Thursday, August 19, 2010

Wig Review: Milano Band Fall 12/14 Makeover

Posted by Unknown at 9:48 PM

Back in September 2009, I bought a Milano band fall from one of their "out of town" distributors.  The color was a 12/14, which looked like a dirty blonde but not that reddish.  The hair looked thick and nice and so I decided to purchase it.  I believe it was $950 because it was on sale or something.  Anyway, it has been a pretty good piece.  The few problems I had with it: cap size too small and color oxidizing to this weird shade, I fixed.  This post is not only a review of a fall, but a story of how I optimized my wig.

So here it was.  My dull fall, turning into a dry oxidized piece...

My review:  This wig is fairly typical.  It has machine wefts.  It is a fall, so there is no skin top.  The hair on the crown is sewn in to fall backwards like a good fall too.  The hair on this wig was much nicer than my first Milano full wig.  It never knots, which is a plus.  It is definitely treated hair and far from "Virgin European".  Because it was treated and dyed and probably originally partially Chinese, the blonde hair oxidized pretty fast.  Let's see... I worked in an office and probably only experienced 5 hours of direct sunlight in this wig per week, and it got pretty badly oxidized within months.  My definition of badly oxidized is: the top turned a mono-chrome shade of blonde while the under-layer remained darker.  The cap being too small was always uncomfortable so I decided to do something about it.

FIRST I took care of the color.  I bought a box of light ash brown dye and weaved low-lights through the entire sheitel using the technique pictured below.  Note in the picture how the base color of the wig started to look really red.  I chose an ash shade to minimize the redness.  Then I rinsed the wig and applied conditioner and let the wig dry.

Okay, a few weeks later I decided to re-wash the sheitel and to set it in curls.  The other reason for me to wash it was to stretch the cap.  Because it is constructed of machine wefts, it is quite a durable piece.  While wet, I placed the wig on the styling block and used 4 T-Pins to stretch the four corners to its limit (near the ears, and near the back corners of the neck area).  The stretching was a GREAT success, it fits extremely comfortably now.  Then I let the wig air dry and curled my wig as per the instructions in my video.

A week after curling the wig and spraying with just a quick drop of hairspray.  Here is a picture of the finished product: dyed, stretched and curled a week after the set.  It does hold curl rather nicely, eh?

On a side note, I integrate about a 3 inch x 3 inch section of my bangs into a "bump" over the front when I wear my fall and have told that the hair is a "perfect match".

Weight/comfort: C before stretching / B+ now
Hair Quality: B
Skin top: N/A
Durability: B+
Appearance: A-
Cap Construction: B

Overall: B


Anonymous said...

A wonderful transformation!
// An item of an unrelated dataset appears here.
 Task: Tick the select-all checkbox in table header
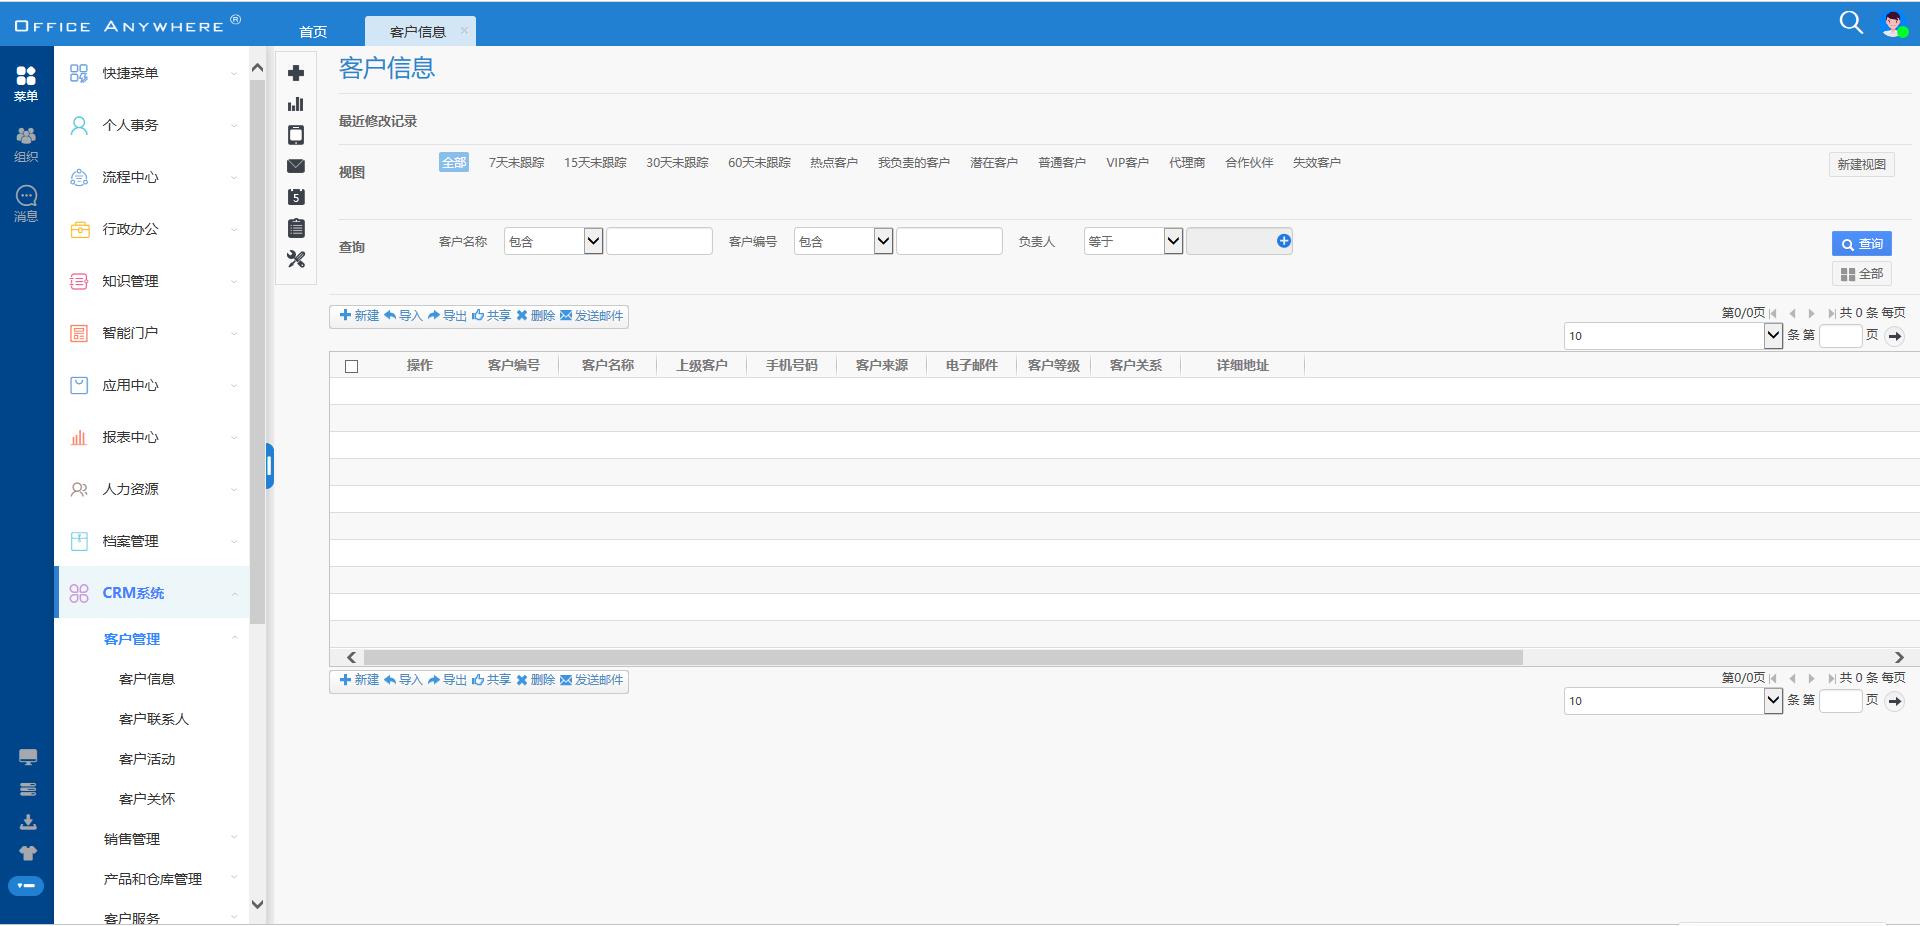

May be risky for someone less experienced in playing with do it yourself color but bravo!

Rose said...

It looks great! Which brand dye did you use? Maintenance tip: Back2Natural colour replenishing conditioner restores ashy colours that have gone reddish due to oxidation.

I don't understand the weaving technique, could you explain how to do this? Last time I dyed my piece the hair was coloured unevenly and the cap was stained. Thanks!

Unknown on August 21, 2010 at 11:21 PM said...

It is a technique used for applying lowlights or highlights. Instead of using a highlight cap, I separate the hair into very small sections and then use a fine pick to weave through the sections to grab "every other half cm" of that section. I then place it on foil, apply the color to the small section and close the foil to keep it separate from the hair I do not want to color.